Data for processing:
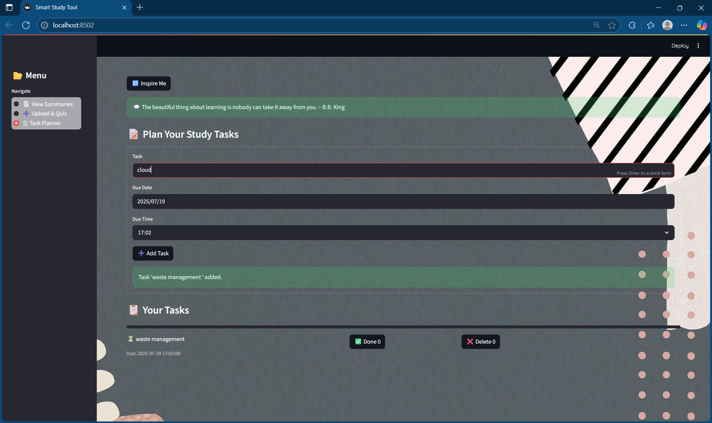Click the Inspire Me button
The width and height of the screenshot is (712, 423).
[x=149, y=83]
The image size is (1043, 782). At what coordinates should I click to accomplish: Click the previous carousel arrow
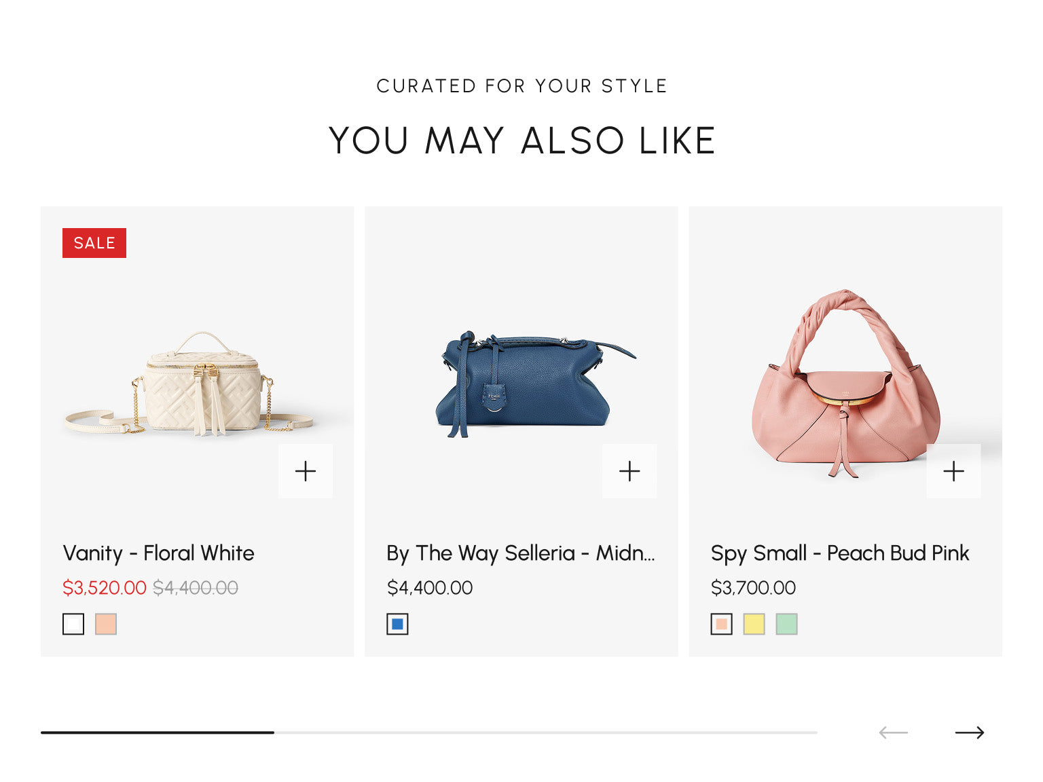[893, 732]
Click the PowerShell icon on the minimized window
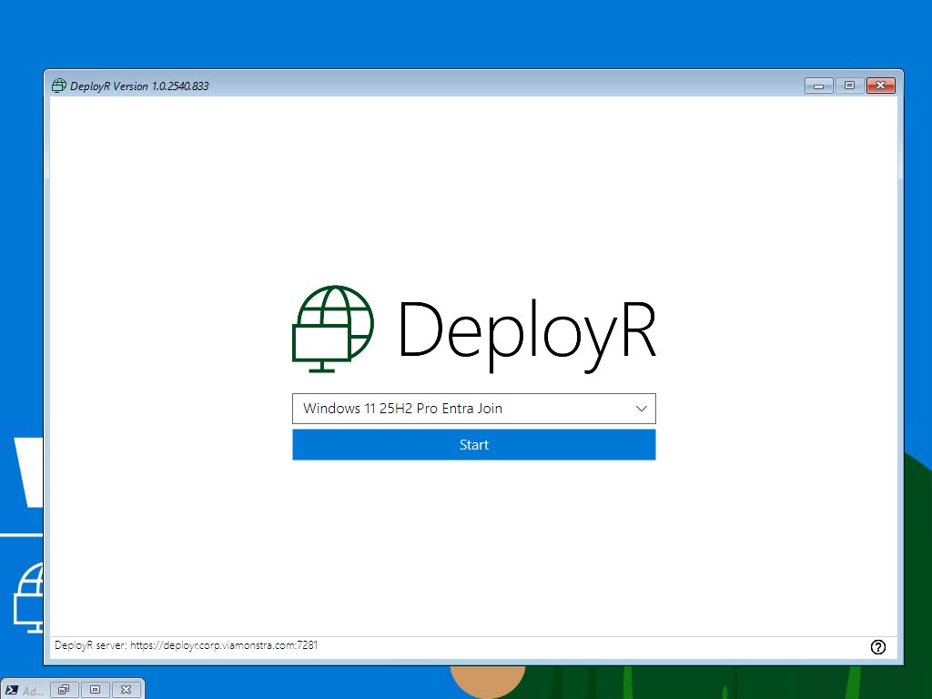Screen dimensions: 932x699 click(x=13, y=689)
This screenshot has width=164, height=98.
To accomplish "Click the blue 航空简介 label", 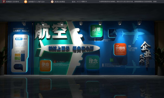I will tap(19, 39).
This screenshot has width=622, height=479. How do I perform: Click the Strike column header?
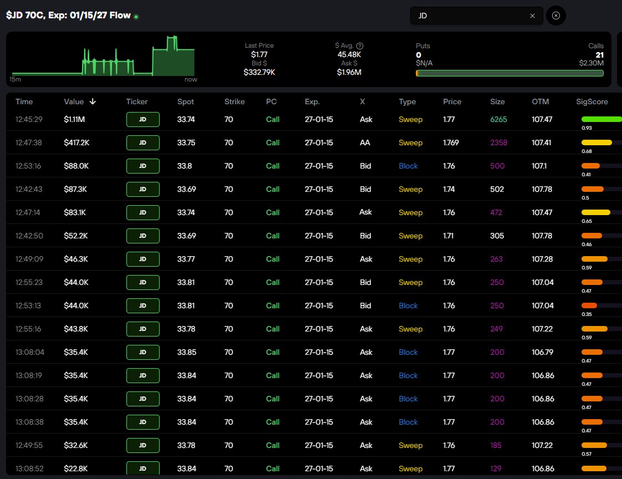[x=234, y=102]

Instructions for the task: Identify each line in the records above that contains the word "screenshot", and copy those lines in full.

The solution:
The width and height of the screenshot is (712, 423).
This screenshot has width=164, height=98.
This screenshot has width=622, height=479. How do I perform: Click the Strike column header?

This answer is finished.